Distinguished Lecturers
Denise Meringolo

Denise Meringolo

Denise Meringolo is a public history scholar-practitioner. She teaches courses in community-based public history practice, material culture, and digital public history at the University of Maryland, Baltimore County. Meringolo is the author of Museums, Monuments, and National Parks: Toward a New Genealogy of Public History (2012), which won the National Council on Public History Book Award. She is the primary investigator and editor of a collaborative study, "Radical Roots: Civic Engagement, Public History, and a Tradition of Social Justice Activism," which aims to identify historical precedents of the core values and practices that define the field and to advance critical perspectives on how public history has served social justice in the past and today. It will be published in an open source digital format by Amherst College Press in 2021. In addition, Meringolo has established a digital collection project, Baltimore Uprising 2015, that allows individuals to preserve images, videos, and stories about the protests that erupted after Freddie Gray's death in police custody in April 2015. She received a Whiting Foundation Public Engagement Fellowship in 2018 to activate the collection as a platform for community-based inquiry and interpretation. Meringolo also has partnered with Baltimore Heritage, a local preservation advocacy organization, to develop content for the Explore Baltimore Heritage app, which outlines self-guided walking tours of the city's neighborhoods. Prior to joining the faculty at the University of Maryland, Baltimore County, she worked at numerous public history institutions, including the Smithsonian Institution's National Museum of American History and the Jewish Historical Society of Greater Washington. She served on the board of directors of the National Council on Public History from 2013 to 2016 and is currently a member of advisory committees for both the Patapsco Heritage Greenway and the Capital Jewish Museum.
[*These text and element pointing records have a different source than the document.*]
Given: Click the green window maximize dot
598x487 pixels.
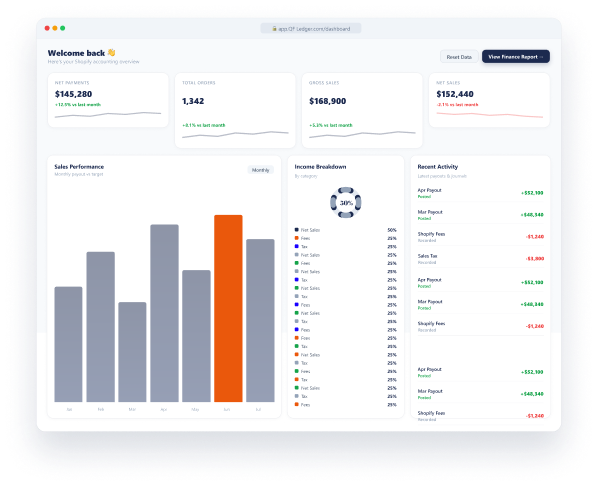Looking at the screenshot, I should tap(63, 28).
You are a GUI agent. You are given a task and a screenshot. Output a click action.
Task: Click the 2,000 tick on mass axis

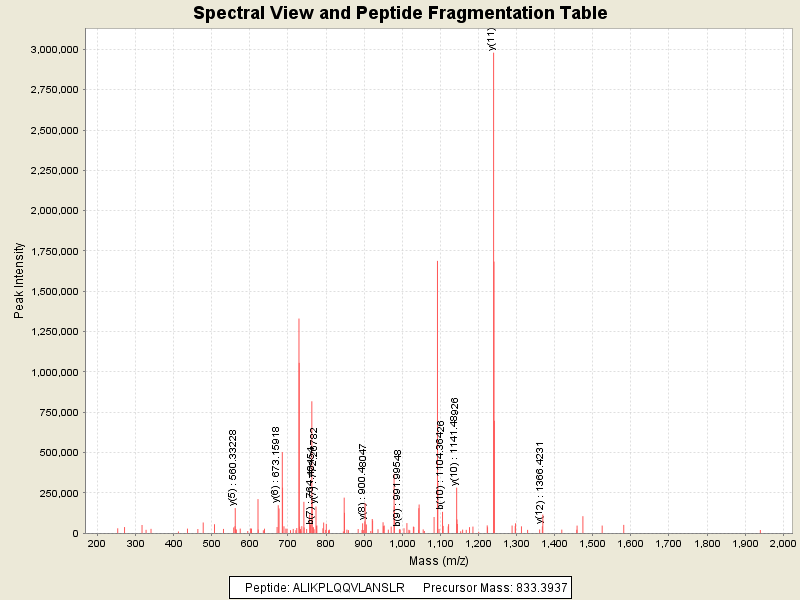click(x=781, y=543)
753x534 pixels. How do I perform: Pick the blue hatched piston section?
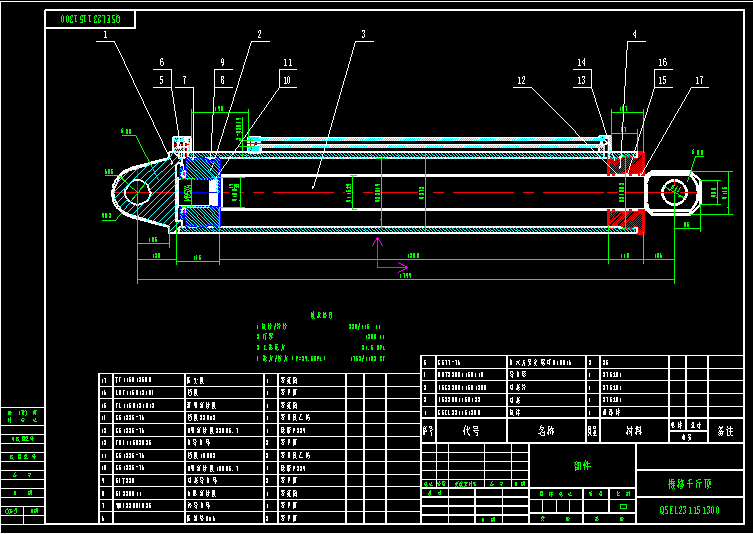[x=202, y=169]
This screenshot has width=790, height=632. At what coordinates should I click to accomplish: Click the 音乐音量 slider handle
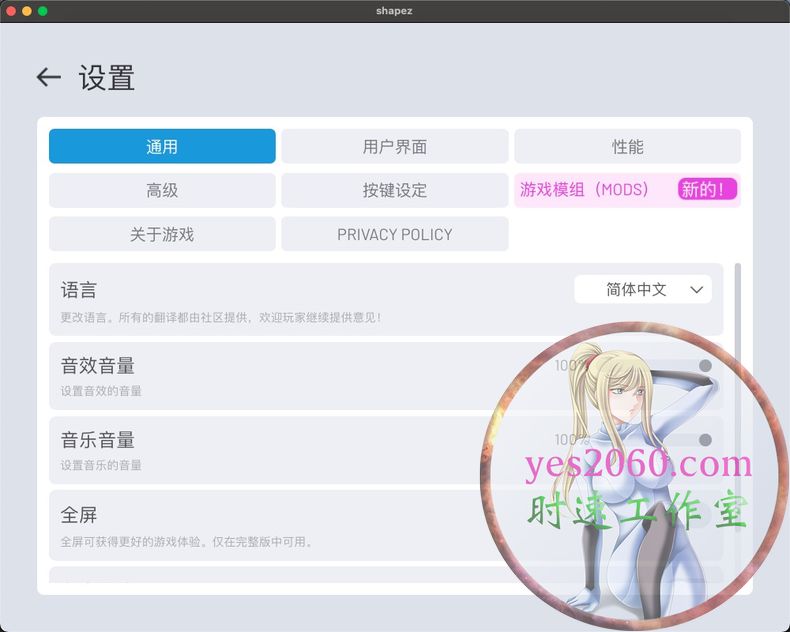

OAH Lectures by Denise Meringolo

Historic sites, museums, archives, and monuments are neither neutral nor objective. Many were established to strengthen tradition, reinforce the cultural authority of elites, and inhibit change. Today, these sites have become the focal point of protest, symbols in a larger fight for inclusiveness and equality. In this talk, Dr. Denise Meringolo identifies different, less well-documented forms of public history practice. She draws attention to individuals who understood collecting, preserving, analyzing, and interpreting the past as entirely compatible with –even necessary for—productive political discourse, and embraced the potential of their work to promote social justice. She raises important questions about the nature, limitations, and conditions of social justice oriented historical work. And, she asks us to consider the ways in which the invisibility of this form of public history practice has prevented us from fully theorizing civic engagement as a core practice of historical professionalism.
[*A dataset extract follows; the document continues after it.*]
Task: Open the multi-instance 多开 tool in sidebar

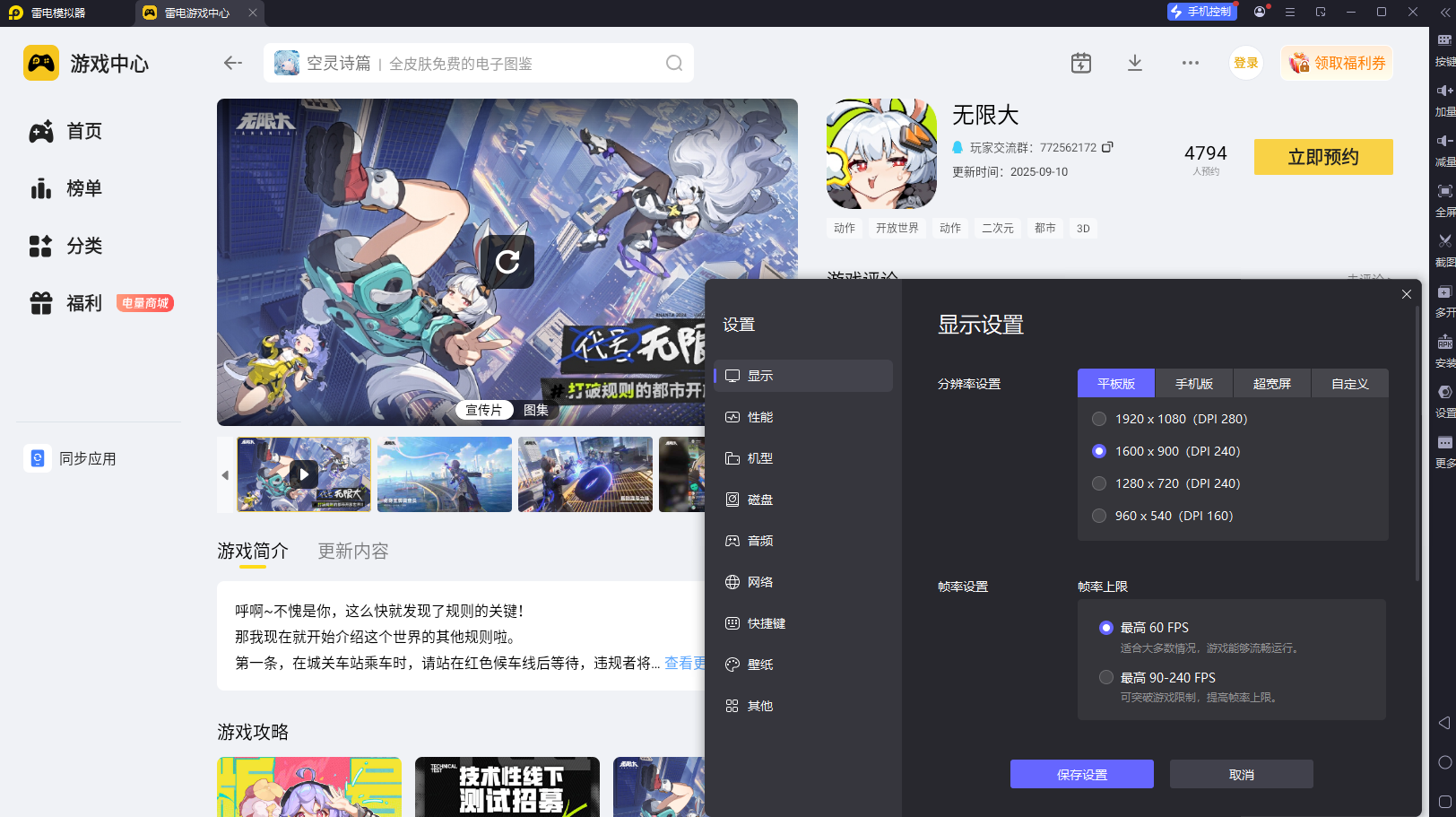Action: (x=1443, y=291)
The American Civilization Institute of Morristown was an experiment in community based teaching and learning. As a case study, it suggests that teaching beyond the test and beyond the classroom can have a meaningful impact not only on students’ intellectual achievement, but also on the life of the local community. The idea for ACIM was hatched in the spring and summer of 1964. Morristown School District superintendent Harry Wenner, Morristown High School social studies teacher Jack Stewart, and Morristown school board member Dorothy Harvey, developed a plan for using the Timothy Mills House, a mid-eighteenth century structure adjacent to Morristown High School, as a multi-disciplinary laboratory. To help them shape a program, they turned to anthropologist Gene Weltfish at Fairleigh Dickinson University. For the duration of the program—which ran from 1965 until 1969—Weltfish and Wenner served as co-directors. The ACIM engaged faculty and students from Morristown High School and Fairleigh Dickinson University in a multi-faceted, multi-disciplinary, broadly collaborative, community focused experiential learning program. During the life of the project, high school and college educators provided students with vocational training in material culture research, collections management, and public program development. But their work was also intellectual. They encouraged students to explore and challenge prevailing ideas about the history, composition, and nature of community.

Public Historians strive to be both responsible and responsive. As scholars, we are responsible for upholding the highest standards of intellectual inquiry. As public servants, we are committed to responding to the needs, interests, and desires of our audiences and stakeholders. Sometimes it is difficult to balance these two demands. In this talk, Dr. Meringolo describes the processes, values, and ethical considerations underlying the creation of Preserve the Baltimore Uprising, a crowd-sourced digital collection.